──────── GIVEN TEXT ────────

Even worse is AGM batteries as most cannot have an EQ charge applied to them. Those that can be EQ require careful temperature monitoring during the process.


----------



## kennybobby (Aug 10, 2012)

Maybe you can just leave your 2 series strings in place and use them one at a time instead of trying to go parallel--switch over to the second series string when the first runs low.


----------



## EVfun (Mar 14, 2010)

Looks pretty simple. You have a dud in string 1 and string 2 is doing most of the work when driving so it is at a lower state of charge. That said, the rest of you batteries look pretty good. 

It is difficult to charge series strings of sealed lead acid batteries without damaging them. Individual shunt regulators used to be commonly seen in packs. You will have to finish charge slowly to keep from damaging some over time.


----------



## J-Ro (Aug 9, 2012)

────────

STATED EXERCISE 1
In the battery forum thread, what can most AGM batteries not have applied to them?
STATED EXERCISE 2
Repeat everything in the battery forum thread from "It is difficult" down to "some over time.".

──────── INFORMATION SHOWN ────────

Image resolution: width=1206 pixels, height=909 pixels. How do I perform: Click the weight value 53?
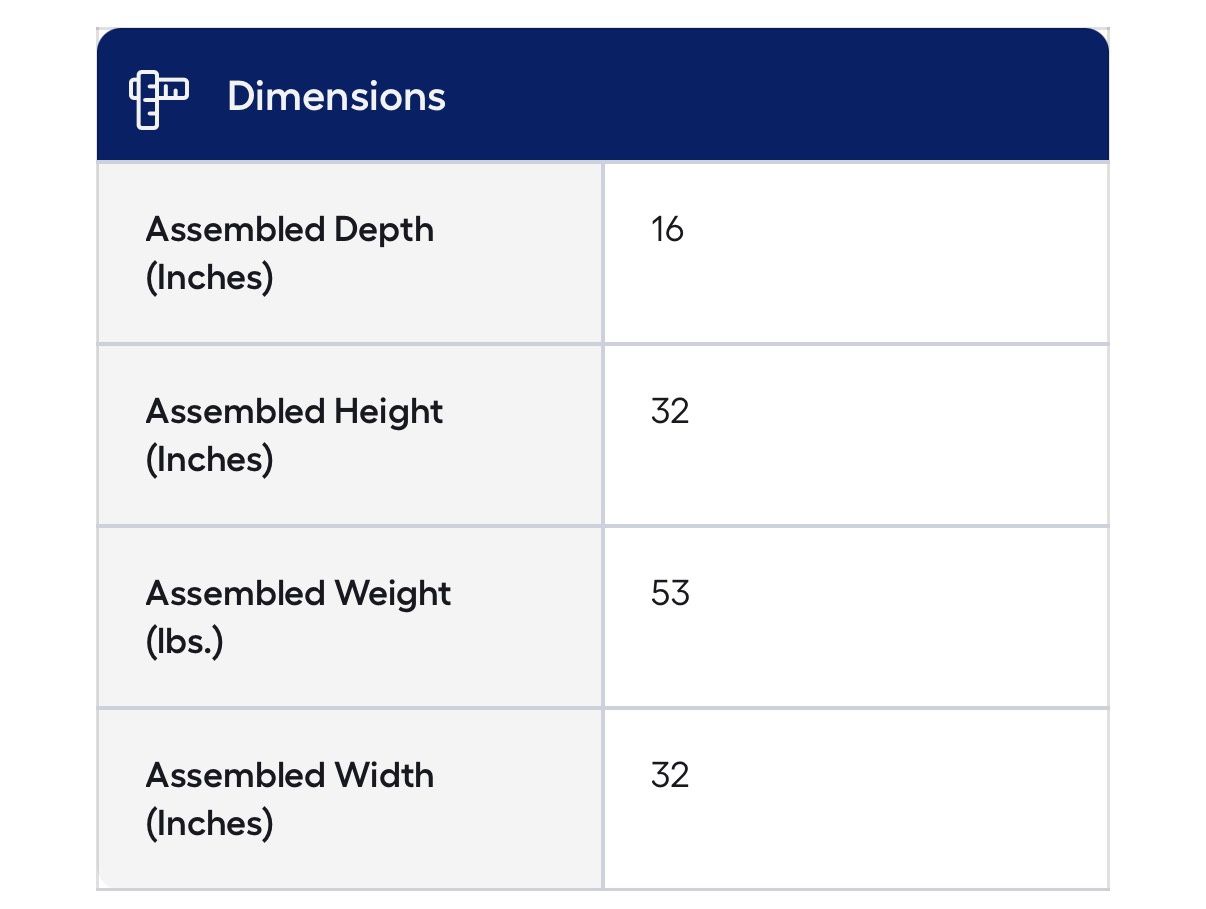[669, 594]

────────

WRITTEN REPLY 1
An EQ charge.

WRITTEN REPLY 2
It is difficult to charge series strings of sealed lead acid batteries without damaging them. Individual shunt regulators used to be commonly seen in packs. You will have to finish charge slowly to keep from damaging some over time.